Why Delhi-dwellers are breathing in the equivalent of 40 cigarettes a day

RASHMEE ROSHAN LALL November 21, 2018

A cyclist on a road shrouded in smog in Delhi, India, the day after Diwali. Toxic air is estimated to kill more than one million Indians each year. Ruhani Kaur / Bloomberg

It’s not quite Dickens but Delhi now has its own mournful dirge on the city’s dirty air. “No one noticed / When the sparrows left / It was just another / smoggy winter morning,” wrote an unknown poet in the Indian capital. “Delhi bought air purifiers / masks, cough syrup / and tweeted in anger”.

The poem, which has been widely shared among Indians, has struck a chord with the stark way it contrasts middle class consumerism with faux concern for the environment. Air conditioners, gas-guzzling SUVs and firecrackers for the Hindu festival of Diwali, the poem points out, remain on Delhi’s shopping list, even as the city struggles to breathe.

Delhi’s situation is indisputably parlous and seemingly intractable. While it doesn’t boast the dubious distinction of having the dirtiest air in the world, with a population of more than 18 million, Delhi is certainly the largest city with such dangerously polluted air.

It has high levels of particulate matter (PM), tiny particles that can penetrate the lungs and even the bloodstream and are considered one of the most harmful substances for human health. Delhi has a PM of 2.5, meaning its particles are up to 100 times smaller than the width of a human hair.

World Health Organisation guidelines say such particles should not top 25 microgrammes per cubic metre on average. In some areas of Delhi, it often hits 700. By comparison, smoke from the Californian wildfire pushed San Francisco’s PM2.5 concentration up to 221.1 micrograms per cubic metre, the equivalent of smoking about 10 cigarettes per day. On November 8, the day after Diwali, several Air Quality Index monitors maxed out at 999, double the upper limit of what is considered hazardous and equivalent to smoking more than 40 cigarettes a day.

But that reading is not unknown in Delhi. Exactly a year ago, when I was navigating the gray-brown haze that lay thickly over the city, the AQI reading consistently hit 999. Unsurprisingly, this year’s WHO’s ranking of air quality in 4,500 cities listed Delhi as the sixth most polluted.

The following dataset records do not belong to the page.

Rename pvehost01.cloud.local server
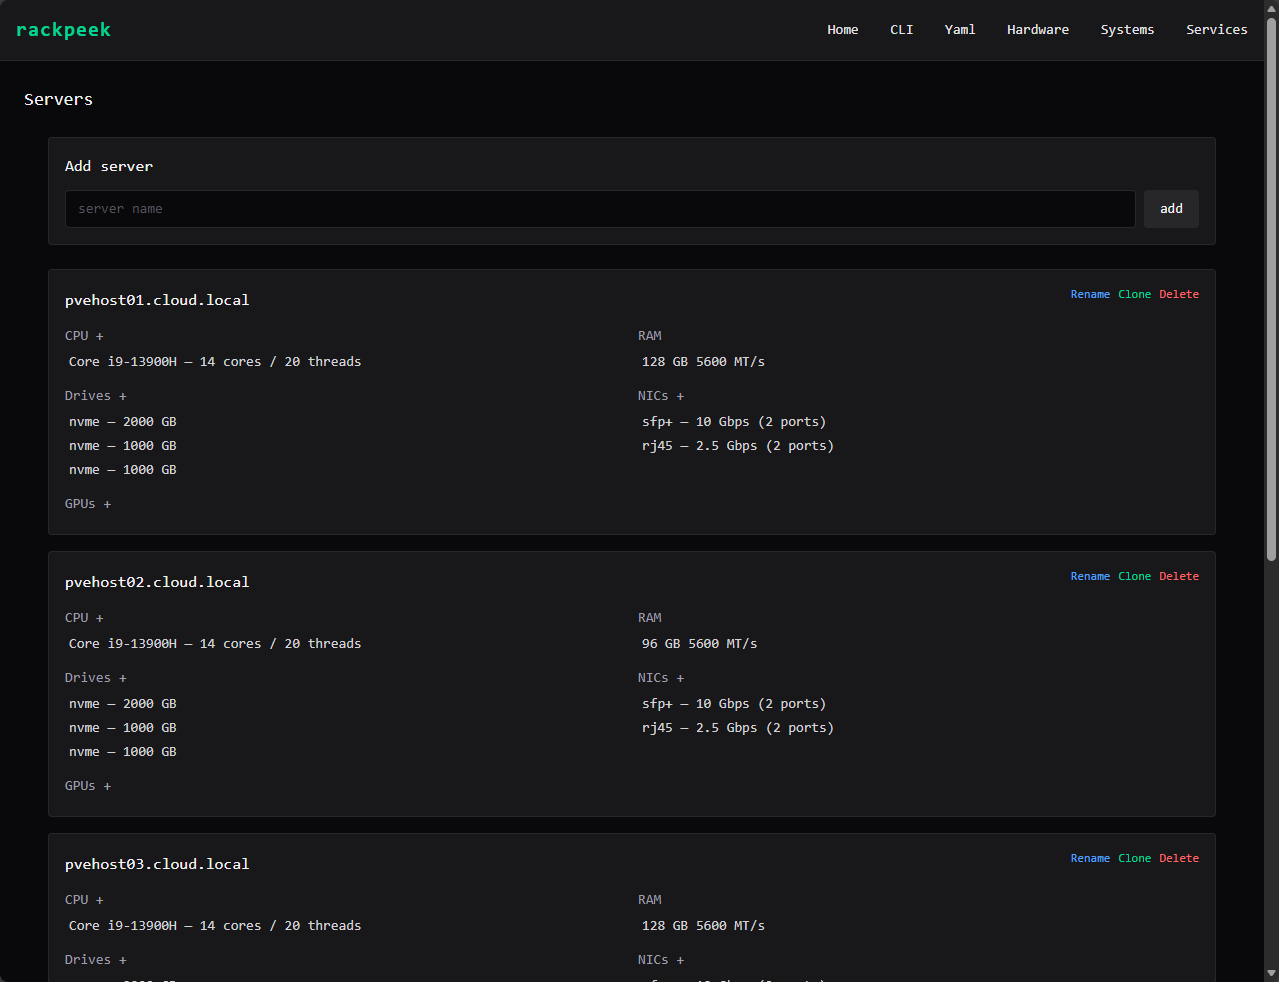coord(1089,294)
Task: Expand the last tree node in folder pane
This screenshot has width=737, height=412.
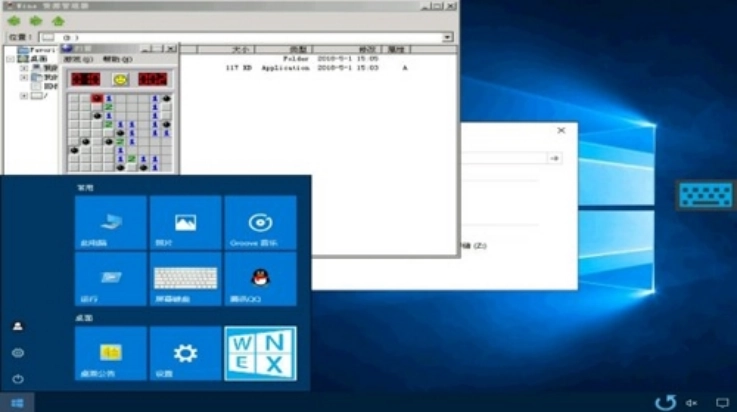Action: click(24, 96)
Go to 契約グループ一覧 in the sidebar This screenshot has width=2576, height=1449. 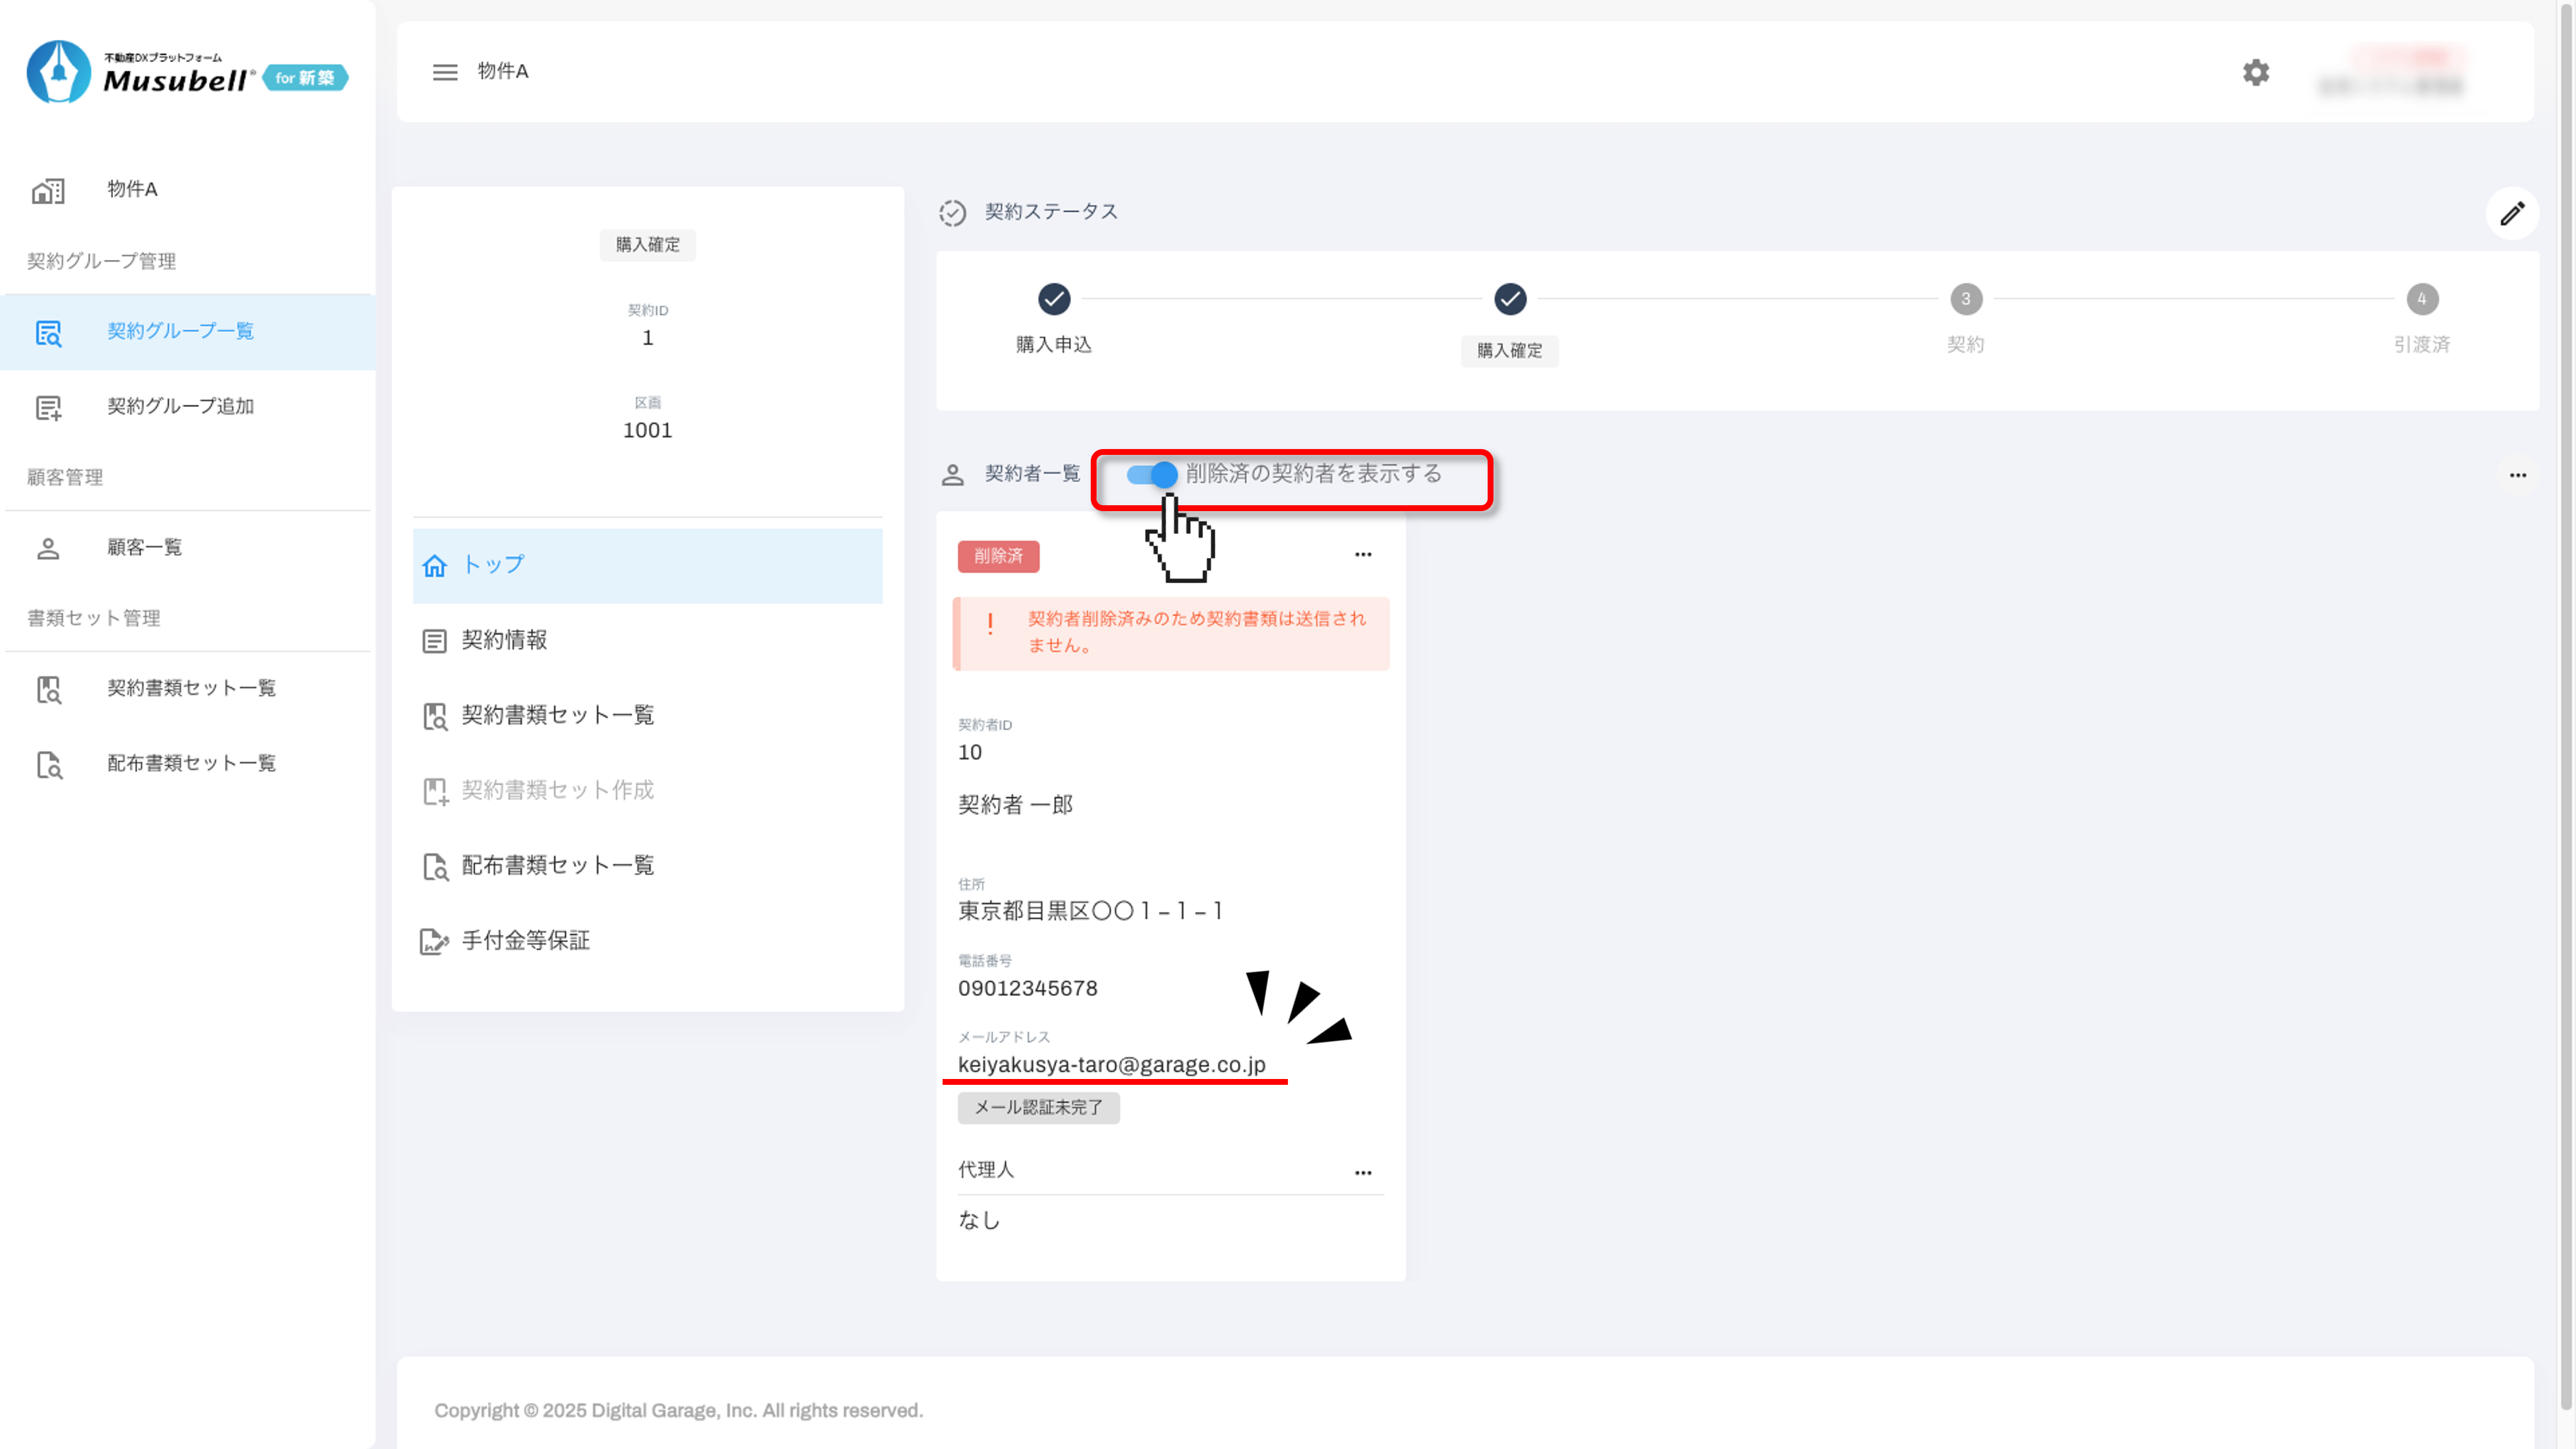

The consequences are obvious. Not just in the sense of the daily “death of the sun”, as the author Charles Dickens described the smog in Victorian London. Every winter, Delhi residents report burning eyes, persistent coughs, multiple respiratory ailments and a range of other health issues. These are surely the result of breathing toxic air, or the “new tobacco”, as WHO director general Tedros Adhanom Ghebreyesus calls it. And Delhi-dwellers are agonising about the long-term health prospects. Air pollution contributes significantly to non-communicable diseases such as cardiovascular and respiratory conditions and lung cancer, the leading cause of deaths globally.

Those who can afford to try to stop themselves from inhaling too deeply when out in the open and limit their time outdoors. They use masks and respiratory filters when they are on the move and air purifiers at home. Recently, there have been reports of a number of well-heeled citizens — dubbed “pollution refugees” by the Washington Post — fleeing the capital for more salubrious places to live and raise a family. Those who cannot afford to leave stick it out. As one rickshaw-puller recently told the BBC: “I guess hunger is a bigger problem than pollution for us.”

But given the crisis — and it is a crisis — why has it come about and why now? It seems all too easy to blame Diwali firecrackers, car exhausts, construction activity, coal-fired power plants and charcoal braziers. Diwali has long been celebrated, cars have plied Delhi’s roads for at least a century, trucks have long spewed noxious fumes, factories emitted smoke, buildings been developed and roadside chaiwallahs stewed their brews on coal stoves. So why is Delhi choking now?

Obviously, a key reason is the exponential rise in the number of cars and people, and a greater consumption of everything, as well as increased waste disposal. In west Delhi, the burning of plastic and electronic waste is a dirty and frequent business. But according to Siddharth Singh, energy expert and author of the newly published The Great Smog of India, the burning of crop residue from the farming states of Punjab and Haryana, near Delhi is one of the main triggers.

He argues that India’s “green revolution”, starting in the 1960s, unwittingly caused Delhi’s agony. It worked to support food security, crop prices and combine harvesters, which cut and thresh and speed up industrial farming. But the harvesters leave residue that must either be removed by expensive machines — unaffordable to most Indian farmers — or simply be burnt. The farmers do the latter and 23 million tonnes of residue are burned in northern India every winter.

The smoke from the stubble blows into neighbouring Delhi and the air becomes a lethal cocktail of particulate matter, carbon dioxide, nitrogen dioxide and sulphur dioxide.

This is, of course, only an opinion — albeit an informed one — but it might be a good place to start to address the crisis of Delhi’s unbreathable air. Poetry, masks and filters offer only temporary relief.